Chip-based polyketide biosynthesis and functionalization.

We demonstrate construction and novel compound synthesis from a synthetic metabolic pathway consisting of a type III polyketide synthase (PKS) known as 1,3,6,8-tetrahydroxynaphthalene synthase (THNS) from Streptomyces coelicolor and soybean peroxidase (SBP) in a microfluidic platform. THNS immobilized to Ni-NTA agarose beads is prepacked into a microfluidic channel, while SBP is covalently attached to the walls of a second microfluidic channel precoated with a reactive poly(maleic anhydride) derivative. The result is a tandem, two-step biochip that enables the synthesis of novel polyketide derivatives.
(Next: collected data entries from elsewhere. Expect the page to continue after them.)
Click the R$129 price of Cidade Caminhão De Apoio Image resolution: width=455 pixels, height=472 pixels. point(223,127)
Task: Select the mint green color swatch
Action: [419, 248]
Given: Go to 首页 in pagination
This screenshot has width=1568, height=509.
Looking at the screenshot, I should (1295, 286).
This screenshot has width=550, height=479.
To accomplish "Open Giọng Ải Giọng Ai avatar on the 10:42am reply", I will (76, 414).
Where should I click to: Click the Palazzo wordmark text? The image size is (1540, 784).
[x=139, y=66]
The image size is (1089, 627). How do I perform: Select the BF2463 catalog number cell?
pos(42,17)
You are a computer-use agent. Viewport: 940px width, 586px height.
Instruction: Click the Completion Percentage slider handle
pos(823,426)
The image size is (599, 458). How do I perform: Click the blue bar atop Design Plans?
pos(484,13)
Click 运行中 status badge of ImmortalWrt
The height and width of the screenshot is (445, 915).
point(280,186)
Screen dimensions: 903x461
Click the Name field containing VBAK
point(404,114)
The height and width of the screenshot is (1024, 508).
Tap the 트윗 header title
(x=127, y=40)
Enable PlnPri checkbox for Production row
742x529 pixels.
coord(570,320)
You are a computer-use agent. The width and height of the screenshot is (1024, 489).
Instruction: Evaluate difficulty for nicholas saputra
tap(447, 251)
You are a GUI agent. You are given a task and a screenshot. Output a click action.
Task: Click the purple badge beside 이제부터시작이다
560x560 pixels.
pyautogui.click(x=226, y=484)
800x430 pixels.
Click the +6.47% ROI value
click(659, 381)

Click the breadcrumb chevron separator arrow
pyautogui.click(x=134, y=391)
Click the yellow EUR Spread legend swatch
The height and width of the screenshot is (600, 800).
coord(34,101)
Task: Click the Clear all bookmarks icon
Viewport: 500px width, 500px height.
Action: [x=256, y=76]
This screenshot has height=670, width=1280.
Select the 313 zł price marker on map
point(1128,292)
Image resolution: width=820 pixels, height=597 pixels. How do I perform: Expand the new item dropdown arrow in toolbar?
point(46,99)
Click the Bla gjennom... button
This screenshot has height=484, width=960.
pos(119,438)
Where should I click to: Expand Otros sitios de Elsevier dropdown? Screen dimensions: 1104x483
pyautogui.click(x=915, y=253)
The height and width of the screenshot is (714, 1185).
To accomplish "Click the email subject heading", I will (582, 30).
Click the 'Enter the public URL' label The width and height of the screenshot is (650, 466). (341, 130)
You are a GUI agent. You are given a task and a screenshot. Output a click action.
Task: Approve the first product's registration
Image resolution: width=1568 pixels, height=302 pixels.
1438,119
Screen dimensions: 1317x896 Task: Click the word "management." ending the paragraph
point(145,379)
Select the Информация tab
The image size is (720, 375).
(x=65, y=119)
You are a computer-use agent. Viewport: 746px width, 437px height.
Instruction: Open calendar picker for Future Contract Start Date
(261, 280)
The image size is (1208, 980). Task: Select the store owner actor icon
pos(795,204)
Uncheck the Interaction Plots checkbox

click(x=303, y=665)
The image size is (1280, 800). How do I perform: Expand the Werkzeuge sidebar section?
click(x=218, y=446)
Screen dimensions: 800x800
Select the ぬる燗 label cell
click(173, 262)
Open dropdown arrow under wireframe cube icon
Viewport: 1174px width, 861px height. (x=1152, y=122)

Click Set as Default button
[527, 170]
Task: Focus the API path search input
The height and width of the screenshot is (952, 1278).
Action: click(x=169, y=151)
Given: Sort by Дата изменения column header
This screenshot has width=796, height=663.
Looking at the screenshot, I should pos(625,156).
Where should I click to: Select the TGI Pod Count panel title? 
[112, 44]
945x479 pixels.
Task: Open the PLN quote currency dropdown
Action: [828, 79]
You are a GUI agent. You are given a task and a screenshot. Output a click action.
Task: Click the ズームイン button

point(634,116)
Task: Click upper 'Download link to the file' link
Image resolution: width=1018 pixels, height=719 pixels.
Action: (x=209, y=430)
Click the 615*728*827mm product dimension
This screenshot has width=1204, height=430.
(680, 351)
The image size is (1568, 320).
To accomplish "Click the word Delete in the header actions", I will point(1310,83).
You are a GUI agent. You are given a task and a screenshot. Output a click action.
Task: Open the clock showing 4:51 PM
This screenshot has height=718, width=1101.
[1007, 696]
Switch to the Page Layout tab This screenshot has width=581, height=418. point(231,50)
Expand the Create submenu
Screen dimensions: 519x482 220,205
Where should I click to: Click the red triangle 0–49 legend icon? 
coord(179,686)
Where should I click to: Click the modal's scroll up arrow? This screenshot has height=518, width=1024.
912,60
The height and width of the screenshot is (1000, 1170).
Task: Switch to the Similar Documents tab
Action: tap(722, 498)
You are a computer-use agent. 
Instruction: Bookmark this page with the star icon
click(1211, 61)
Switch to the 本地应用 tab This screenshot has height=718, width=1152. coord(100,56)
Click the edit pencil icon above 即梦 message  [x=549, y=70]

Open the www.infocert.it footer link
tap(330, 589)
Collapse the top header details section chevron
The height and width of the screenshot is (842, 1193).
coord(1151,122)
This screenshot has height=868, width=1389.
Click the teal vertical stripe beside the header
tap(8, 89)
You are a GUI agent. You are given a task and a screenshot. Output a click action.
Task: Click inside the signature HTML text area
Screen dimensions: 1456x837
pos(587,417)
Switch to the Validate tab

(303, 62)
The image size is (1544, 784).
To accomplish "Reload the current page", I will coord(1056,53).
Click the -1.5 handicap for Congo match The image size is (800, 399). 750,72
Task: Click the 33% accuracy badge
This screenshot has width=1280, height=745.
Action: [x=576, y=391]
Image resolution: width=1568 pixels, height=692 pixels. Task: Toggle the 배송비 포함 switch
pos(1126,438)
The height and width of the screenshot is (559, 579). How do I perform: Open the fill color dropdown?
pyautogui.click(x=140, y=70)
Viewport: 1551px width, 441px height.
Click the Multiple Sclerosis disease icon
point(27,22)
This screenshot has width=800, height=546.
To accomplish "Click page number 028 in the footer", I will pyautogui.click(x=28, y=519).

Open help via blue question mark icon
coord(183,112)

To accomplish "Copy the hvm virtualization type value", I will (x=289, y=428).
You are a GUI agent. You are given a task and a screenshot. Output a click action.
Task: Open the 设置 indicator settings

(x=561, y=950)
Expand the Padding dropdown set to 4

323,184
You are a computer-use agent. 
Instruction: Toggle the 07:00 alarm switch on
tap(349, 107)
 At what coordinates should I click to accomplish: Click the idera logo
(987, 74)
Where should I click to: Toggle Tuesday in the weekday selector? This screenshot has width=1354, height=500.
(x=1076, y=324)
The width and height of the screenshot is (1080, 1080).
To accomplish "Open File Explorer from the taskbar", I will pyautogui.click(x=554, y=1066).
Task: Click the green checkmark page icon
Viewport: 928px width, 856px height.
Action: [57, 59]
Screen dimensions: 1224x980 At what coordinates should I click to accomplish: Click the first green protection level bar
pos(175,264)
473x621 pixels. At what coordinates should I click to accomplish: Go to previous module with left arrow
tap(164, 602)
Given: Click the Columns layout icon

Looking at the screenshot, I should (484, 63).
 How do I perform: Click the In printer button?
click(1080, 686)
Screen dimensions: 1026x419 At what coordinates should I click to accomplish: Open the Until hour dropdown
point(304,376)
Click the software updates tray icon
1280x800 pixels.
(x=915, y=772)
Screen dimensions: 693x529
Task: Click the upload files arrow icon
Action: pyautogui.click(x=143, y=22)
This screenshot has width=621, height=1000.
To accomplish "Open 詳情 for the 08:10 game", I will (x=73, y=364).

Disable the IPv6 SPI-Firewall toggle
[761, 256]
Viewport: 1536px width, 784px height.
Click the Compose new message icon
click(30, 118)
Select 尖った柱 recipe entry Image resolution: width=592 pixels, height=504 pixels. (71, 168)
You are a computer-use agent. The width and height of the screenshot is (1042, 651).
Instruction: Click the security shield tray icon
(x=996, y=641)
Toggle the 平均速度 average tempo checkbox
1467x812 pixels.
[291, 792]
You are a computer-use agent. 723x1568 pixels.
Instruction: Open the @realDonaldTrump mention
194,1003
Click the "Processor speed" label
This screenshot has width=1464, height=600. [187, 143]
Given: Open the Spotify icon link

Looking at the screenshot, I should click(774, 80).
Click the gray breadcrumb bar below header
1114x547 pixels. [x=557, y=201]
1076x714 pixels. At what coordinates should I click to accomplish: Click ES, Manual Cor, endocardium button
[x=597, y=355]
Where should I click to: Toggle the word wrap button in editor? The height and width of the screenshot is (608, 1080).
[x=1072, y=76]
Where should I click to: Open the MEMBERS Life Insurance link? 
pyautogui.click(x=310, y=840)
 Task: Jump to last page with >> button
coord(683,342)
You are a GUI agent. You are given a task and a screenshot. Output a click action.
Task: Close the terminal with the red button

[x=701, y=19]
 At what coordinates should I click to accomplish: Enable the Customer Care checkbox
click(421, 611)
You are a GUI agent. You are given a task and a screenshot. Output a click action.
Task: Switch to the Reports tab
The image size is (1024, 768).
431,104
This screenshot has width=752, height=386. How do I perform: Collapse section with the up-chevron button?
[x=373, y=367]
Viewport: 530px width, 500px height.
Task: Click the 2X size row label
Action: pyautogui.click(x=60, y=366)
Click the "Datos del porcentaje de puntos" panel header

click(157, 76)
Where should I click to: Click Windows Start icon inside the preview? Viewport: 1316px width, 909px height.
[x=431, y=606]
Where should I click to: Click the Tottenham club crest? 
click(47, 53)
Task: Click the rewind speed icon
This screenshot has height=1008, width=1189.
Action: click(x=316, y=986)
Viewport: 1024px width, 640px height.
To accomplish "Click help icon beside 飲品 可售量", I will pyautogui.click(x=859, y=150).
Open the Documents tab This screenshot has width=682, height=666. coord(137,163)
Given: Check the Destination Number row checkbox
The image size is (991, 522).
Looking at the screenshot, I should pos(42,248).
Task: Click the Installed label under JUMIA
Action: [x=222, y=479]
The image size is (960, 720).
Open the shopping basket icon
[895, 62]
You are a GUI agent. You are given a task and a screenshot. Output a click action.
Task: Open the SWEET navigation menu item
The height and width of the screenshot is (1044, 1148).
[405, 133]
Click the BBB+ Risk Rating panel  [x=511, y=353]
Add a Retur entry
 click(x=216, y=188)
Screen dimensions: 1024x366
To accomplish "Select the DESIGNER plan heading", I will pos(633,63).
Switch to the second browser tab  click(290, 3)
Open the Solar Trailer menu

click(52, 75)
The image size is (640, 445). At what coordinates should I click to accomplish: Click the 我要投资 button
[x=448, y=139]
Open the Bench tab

The first microchannel, consisting of THNS, results in the conversion of malonyl-CoA to flaviolin in yields up to 40% with a residence time of 6 min. This conversion is similar to that obtained in several-milliliter batch reactions after 2 h. Linking this microchannel to the SBP microchannel results in biflaviolin synthesis. During the course of this work, we discovered that the substrate specificity of THNS could be manipulated by simply changing the reaction pH. As a result, the starter acyl-CoA specificity can be broadened to yield a series of truncated pyrone products. When combined with variations in the ratio of acyl-CoA and malonyl-CoA (extender substrate) feed rates, high yields of the pyrone products could be achieved, which is further structurally diversified from self- and cross-coupling in the SBP microchannel. The ability to rapidly evaluate the effects of reaction conditions and synthetic multienzyme pathways on a microfludic platform provides a new paradigm for performing metabolic pathway engineering, namely, the reconstruction of pathways for use in new compound discovery.